Required work
After finding the line that includes "This screenshot has width=1899, height=934." in the records below, transcribe it and each line after it through the last, exactly, and add nothing.

Extracted data entries
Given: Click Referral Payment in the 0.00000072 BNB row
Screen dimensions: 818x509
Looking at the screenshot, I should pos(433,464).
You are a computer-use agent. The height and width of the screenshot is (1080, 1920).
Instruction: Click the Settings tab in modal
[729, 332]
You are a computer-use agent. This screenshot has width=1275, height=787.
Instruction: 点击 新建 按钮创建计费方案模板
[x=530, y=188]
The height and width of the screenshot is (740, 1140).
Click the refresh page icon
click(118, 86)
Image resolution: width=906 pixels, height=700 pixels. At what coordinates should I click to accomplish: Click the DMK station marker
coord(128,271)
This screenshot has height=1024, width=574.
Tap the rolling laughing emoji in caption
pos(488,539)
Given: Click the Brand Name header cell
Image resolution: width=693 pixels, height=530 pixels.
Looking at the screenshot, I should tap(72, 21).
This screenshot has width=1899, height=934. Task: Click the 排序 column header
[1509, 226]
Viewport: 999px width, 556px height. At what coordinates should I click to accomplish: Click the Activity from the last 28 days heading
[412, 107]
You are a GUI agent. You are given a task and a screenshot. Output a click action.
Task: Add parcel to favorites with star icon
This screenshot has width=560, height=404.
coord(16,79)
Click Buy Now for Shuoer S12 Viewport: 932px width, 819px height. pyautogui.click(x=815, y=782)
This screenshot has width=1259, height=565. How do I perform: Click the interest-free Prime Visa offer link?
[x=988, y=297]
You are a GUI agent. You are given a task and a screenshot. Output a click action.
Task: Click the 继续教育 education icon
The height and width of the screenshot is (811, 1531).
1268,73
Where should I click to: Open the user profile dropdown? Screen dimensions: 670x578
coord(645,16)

Problem solution
This screenshot has width=1899, height=934. Task: Click the 排序 column header
[1509, 226]
Viewport: 999px width, 556px height. At what coordinates should I click to accomplish: Click the Activity from the last 28 days heading
[412, 107]
You are a GUI agent. You are given a task and a screenshot. Output a click action.
Task: Add parcel to favorites with star icon
This screenshot has width=560, height=404.
coord(16,79)
Click Buy Now for Shuoer S12 Viewport: 932px width, 819px height. pyautogui.click(x=815, y=782)
This screenshot has width=1259, height=565. How do I perform: Click the interest-free Prime Visa offer link?
[x=988, y=297]
You are a GUI agent. You are given a task and a screenshot. Output a click action.
Task: Click the 继续教育 education icon
The height and width of the screenshot is (811, 1531).
1268,73
Where should I click to: Open the user profile dropdown? Screen dimensions: 670x578
coord(645,16)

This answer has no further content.